Short task: Please copy the material word for word, starting at the line that contains "The image size is (415, 306)." and ending at the line that contains "point(277,191)", with both of those lines included.

── Supplied records

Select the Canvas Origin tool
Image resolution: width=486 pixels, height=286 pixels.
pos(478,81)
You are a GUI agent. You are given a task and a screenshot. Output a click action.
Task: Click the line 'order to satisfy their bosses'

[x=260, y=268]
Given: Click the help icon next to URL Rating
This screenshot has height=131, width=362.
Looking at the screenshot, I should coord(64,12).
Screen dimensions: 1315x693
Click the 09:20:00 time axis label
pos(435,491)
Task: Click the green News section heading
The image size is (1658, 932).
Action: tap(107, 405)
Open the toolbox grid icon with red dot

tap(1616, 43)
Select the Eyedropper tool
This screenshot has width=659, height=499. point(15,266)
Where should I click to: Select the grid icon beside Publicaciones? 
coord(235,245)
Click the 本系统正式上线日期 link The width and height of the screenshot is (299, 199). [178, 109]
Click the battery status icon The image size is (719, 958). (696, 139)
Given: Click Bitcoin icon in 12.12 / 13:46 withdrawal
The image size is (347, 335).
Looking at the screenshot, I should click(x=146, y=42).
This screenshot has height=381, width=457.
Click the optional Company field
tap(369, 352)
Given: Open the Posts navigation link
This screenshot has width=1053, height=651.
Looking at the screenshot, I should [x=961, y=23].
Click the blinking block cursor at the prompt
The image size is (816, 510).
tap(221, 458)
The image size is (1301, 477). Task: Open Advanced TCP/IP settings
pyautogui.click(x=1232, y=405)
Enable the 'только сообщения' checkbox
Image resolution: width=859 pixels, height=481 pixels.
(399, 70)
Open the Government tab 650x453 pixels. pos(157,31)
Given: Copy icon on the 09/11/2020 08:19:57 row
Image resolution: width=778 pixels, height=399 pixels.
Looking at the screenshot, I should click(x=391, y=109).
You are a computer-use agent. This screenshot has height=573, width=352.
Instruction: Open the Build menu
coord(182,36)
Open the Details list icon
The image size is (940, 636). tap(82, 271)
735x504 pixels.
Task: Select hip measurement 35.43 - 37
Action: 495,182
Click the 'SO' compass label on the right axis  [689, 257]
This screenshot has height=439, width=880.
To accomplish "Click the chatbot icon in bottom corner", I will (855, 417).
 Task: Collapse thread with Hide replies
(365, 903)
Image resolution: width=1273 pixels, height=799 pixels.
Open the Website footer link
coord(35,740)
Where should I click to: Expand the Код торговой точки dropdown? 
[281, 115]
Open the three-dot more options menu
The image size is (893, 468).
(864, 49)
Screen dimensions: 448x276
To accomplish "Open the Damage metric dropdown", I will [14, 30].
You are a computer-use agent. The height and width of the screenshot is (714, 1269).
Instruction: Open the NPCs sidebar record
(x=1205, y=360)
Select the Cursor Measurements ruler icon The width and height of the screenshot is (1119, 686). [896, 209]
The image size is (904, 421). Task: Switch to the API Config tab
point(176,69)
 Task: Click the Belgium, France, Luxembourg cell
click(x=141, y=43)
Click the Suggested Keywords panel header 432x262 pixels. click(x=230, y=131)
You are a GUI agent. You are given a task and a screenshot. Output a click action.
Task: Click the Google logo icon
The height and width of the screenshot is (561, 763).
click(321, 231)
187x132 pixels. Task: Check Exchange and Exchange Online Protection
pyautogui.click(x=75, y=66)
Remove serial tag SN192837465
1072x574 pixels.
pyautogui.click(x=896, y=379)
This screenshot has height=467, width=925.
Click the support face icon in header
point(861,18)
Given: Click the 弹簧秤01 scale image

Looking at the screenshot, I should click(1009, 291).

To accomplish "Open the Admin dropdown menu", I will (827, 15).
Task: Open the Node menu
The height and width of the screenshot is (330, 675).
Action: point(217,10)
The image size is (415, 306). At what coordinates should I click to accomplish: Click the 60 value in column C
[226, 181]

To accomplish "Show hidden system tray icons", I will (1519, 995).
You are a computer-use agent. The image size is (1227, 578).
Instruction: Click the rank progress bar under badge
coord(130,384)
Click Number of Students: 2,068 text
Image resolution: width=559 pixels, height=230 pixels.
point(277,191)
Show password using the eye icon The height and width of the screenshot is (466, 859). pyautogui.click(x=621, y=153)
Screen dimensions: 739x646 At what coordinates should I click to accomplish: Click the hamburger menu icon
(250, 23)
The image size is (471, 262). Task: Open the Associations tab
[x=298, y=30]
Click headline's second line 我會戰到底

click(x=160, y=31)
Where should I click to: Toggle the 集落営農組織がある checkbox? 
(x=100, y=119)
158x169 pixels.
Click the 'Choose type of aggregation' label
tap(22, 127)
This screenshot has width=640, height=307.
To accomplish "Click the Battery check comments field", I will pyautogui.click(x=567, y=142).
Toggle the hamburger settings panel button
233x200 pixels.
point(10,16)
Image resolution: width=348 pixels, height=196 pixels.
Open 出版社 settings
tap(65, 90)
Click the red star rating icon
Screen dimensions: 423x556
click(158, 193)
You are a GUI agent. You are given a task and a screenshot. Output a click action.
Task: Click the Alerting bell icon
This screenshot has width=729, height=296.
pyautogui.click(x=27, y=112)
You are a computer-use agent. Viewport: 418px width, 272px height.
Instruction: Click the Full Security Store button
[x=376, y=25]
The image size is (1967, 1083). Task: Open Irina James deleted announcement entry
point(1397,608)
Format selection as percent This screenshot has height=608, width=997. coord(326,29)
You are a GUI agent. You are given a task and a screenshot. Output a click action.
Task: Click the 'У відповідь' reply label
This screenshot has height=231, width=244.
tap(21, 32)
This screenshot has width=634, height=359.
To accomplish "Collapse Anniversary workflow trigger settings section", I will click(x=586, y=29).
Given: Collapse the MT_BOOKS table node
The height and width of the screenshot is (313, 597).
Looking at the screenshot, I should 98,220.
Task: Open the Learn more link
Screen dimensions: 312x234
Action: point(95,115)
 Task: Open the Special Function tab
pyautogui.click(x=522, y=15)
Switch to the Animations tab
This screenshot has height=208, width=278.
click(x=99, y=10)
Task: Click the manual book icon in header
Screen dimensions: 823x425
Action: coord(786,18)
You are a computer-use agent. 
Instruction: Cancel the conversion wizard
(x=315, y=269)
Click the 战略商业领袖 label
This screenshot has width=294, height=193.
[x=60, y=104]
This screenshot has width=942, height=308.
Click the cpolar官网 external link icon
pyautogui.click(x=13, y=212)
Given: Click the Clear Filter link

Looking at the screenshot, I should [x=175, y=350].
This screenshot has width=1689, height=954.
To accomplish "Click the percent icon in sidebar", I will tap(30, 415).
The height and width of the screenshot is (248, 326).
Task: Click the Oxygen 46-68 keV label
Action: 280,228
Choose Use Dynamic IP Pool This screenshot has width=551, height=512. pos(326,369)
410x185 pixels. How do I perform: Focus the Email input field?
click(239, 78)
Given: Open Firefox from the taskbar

────

Result for this task:
The image size is (415, 306). At what coordinates should I click to accomplish: Click the 60 value in column C
[226, 181]

To accomplish "Show hidden system tray icons", I will (1519, 995).
You are a computer-use agent. The image size is (1227, 578).
Instruction: Click the rank progress bar under badge
coord(130,384)
Click Number of Students: 2,068 text
Image resolution: width=559 pixels, height=230 pixels.
point(277,191)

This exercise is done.